Saved data entries:
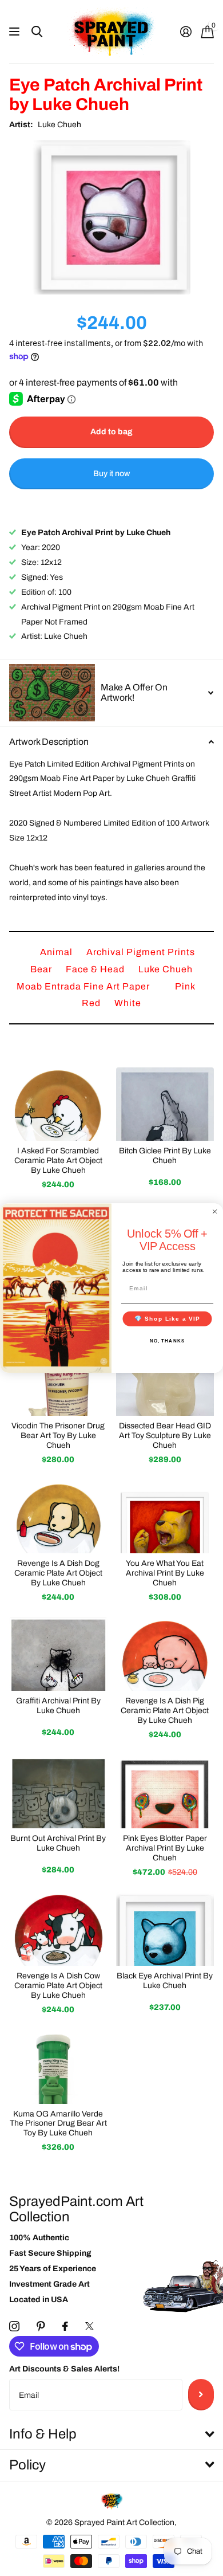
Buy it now (111, 473)
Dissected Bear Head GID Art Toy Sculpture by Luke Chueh (165, 1435)
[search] (36, 32)
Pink (185, 986)
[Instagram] (14, 2326)
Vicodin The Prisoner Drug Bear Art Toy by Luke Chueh (58, 1435)
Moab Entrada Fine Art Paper (84, 986)
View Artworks (15, 32)
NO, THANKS (167, 1341)
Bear (42, 969)
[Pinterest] (41, 2326)
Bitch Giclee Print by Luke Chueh (165, 1155)
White (127, 1003)
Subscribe (201, 2394)
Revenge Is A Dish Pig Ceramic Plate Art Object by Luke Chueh (165, 1711)
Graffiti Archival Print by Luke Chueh (58, 1706)
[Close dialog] (215, 1211)
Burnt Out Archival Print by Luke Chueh (58, 1843)
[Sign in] (186, 31)
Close (111, 2435)
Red (92, 1003)
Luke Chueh (59, 124)
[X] (89, 2326)
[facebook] (65, 2326)
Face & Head (96, 969)
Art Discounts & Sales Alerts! (64, 2369)
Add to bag (111, 431)
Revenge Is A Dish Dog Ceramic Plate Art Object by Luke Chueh (58, 1573)
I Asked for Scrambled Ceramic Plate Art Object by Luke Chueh (58, 1160)
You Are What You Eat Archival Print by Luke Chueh (165, 1573)
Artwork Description (49, 742)
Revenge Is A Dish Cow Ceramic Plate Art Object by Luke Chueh (58, 1986)
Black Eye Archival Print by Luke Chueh (165, 1981)
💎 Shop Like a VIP (167, 1319)
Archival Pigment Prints (140, 952)
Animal (57, 952)
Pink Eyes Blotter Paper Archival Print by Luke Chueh (165, 1848)
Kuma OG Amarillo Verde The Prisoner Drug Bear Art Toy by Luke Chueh (58, 2124)
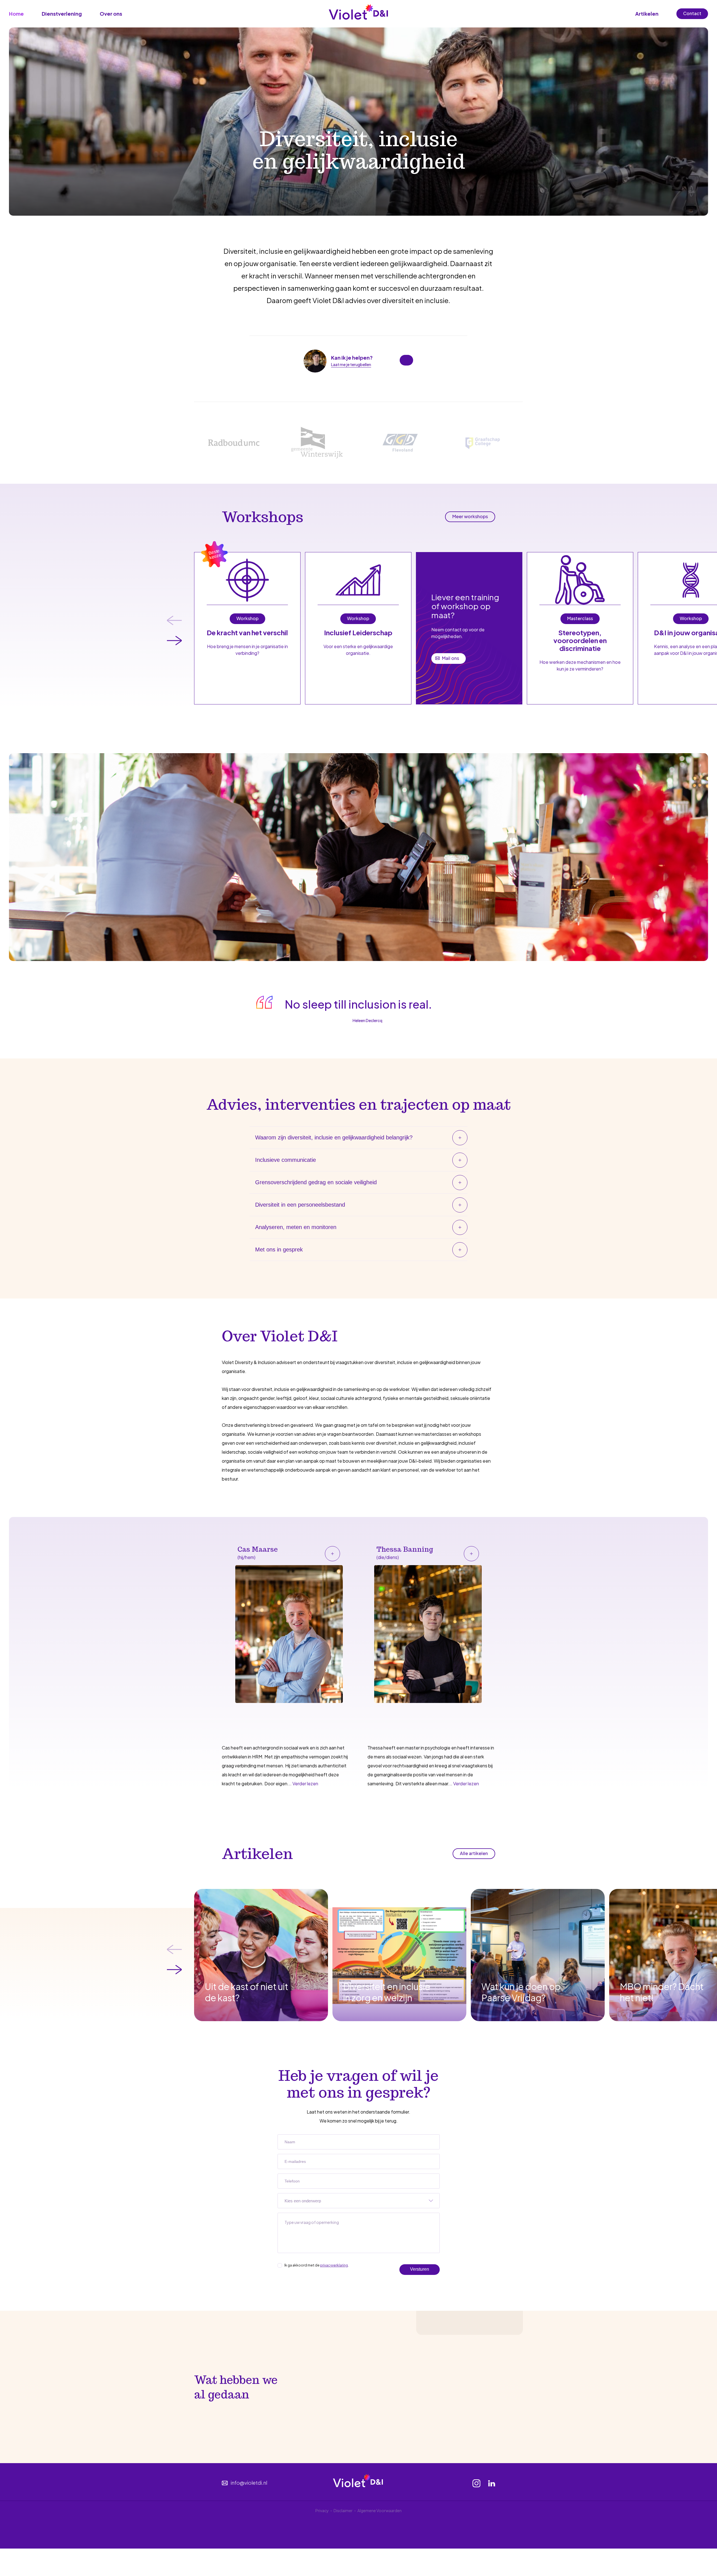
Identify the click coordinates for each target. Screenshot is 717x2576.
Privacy (322, 2510)
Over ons (111, 13)
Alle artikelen (474, 1853)
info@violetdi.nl (248, 2482)
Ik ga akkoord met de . (316, 2265)
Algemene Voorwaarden (379, 2510)
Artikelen (646, 13)
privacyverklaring (334, 2265)
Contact (692, 13)
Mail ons (450, 658)
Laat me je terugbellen (351, 364)
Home (16, 13)
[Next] (174, 640)
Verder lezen (305, 1783)
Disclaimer (343, 2510)
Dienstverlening (62, 13)
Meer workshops (470, 516)
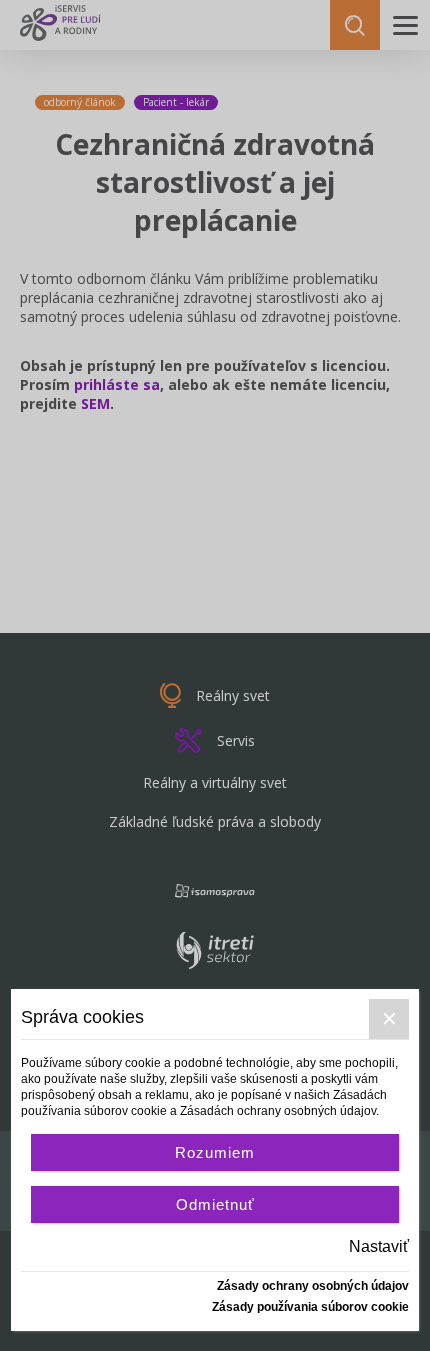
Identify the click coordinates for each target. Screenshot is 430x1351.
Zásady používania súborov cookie (310, 1307)
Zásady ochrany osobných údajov (313, 1286)
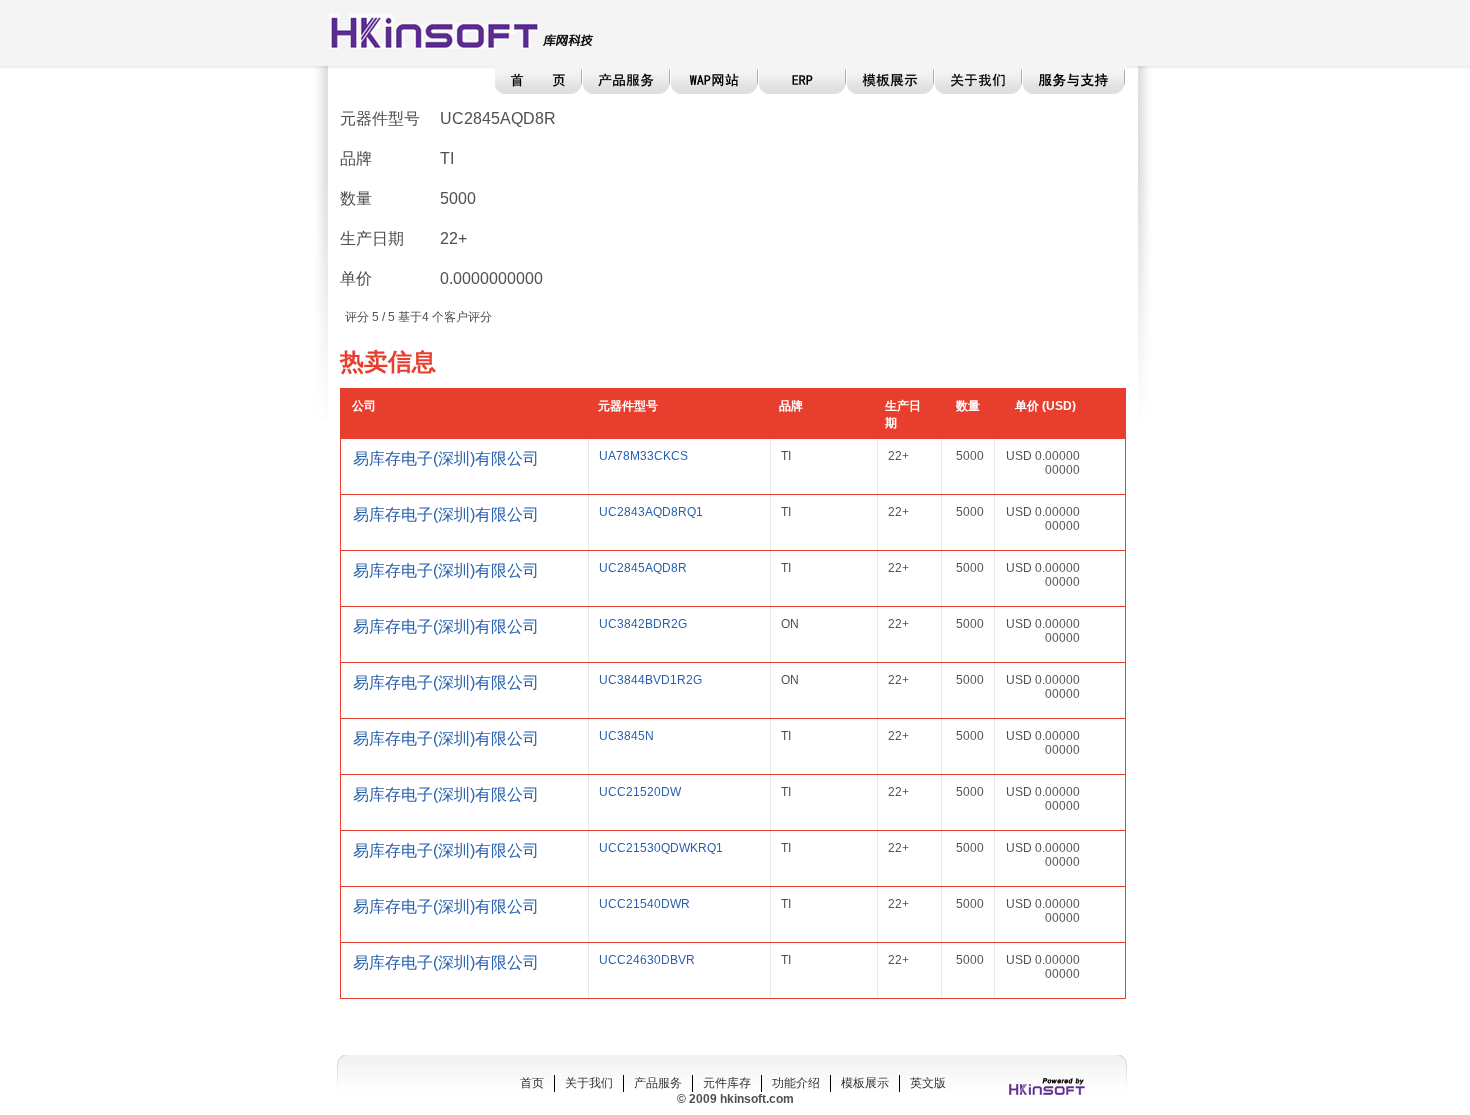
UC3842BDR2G (643, 624)
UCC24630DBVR (647, 960)
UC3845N (626, 736)
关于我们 (589, 1083)
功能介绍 (796, 1083)
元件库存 (727, 1083)
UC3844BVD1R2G (650, 680)
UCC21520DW (640, 792)
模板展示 (865, 1083)
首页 (532, 1083)
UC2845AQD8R (643, 568)
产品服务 (658, 1083)
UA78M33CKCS (643, 456)
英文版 (928, 1083)
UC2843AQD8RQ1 (651, 512)
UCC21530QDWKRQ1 (661, 848)
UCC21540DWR (644, 904)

The task
How many of the lines above contain "click"? Give the number by itself.

The completed task
2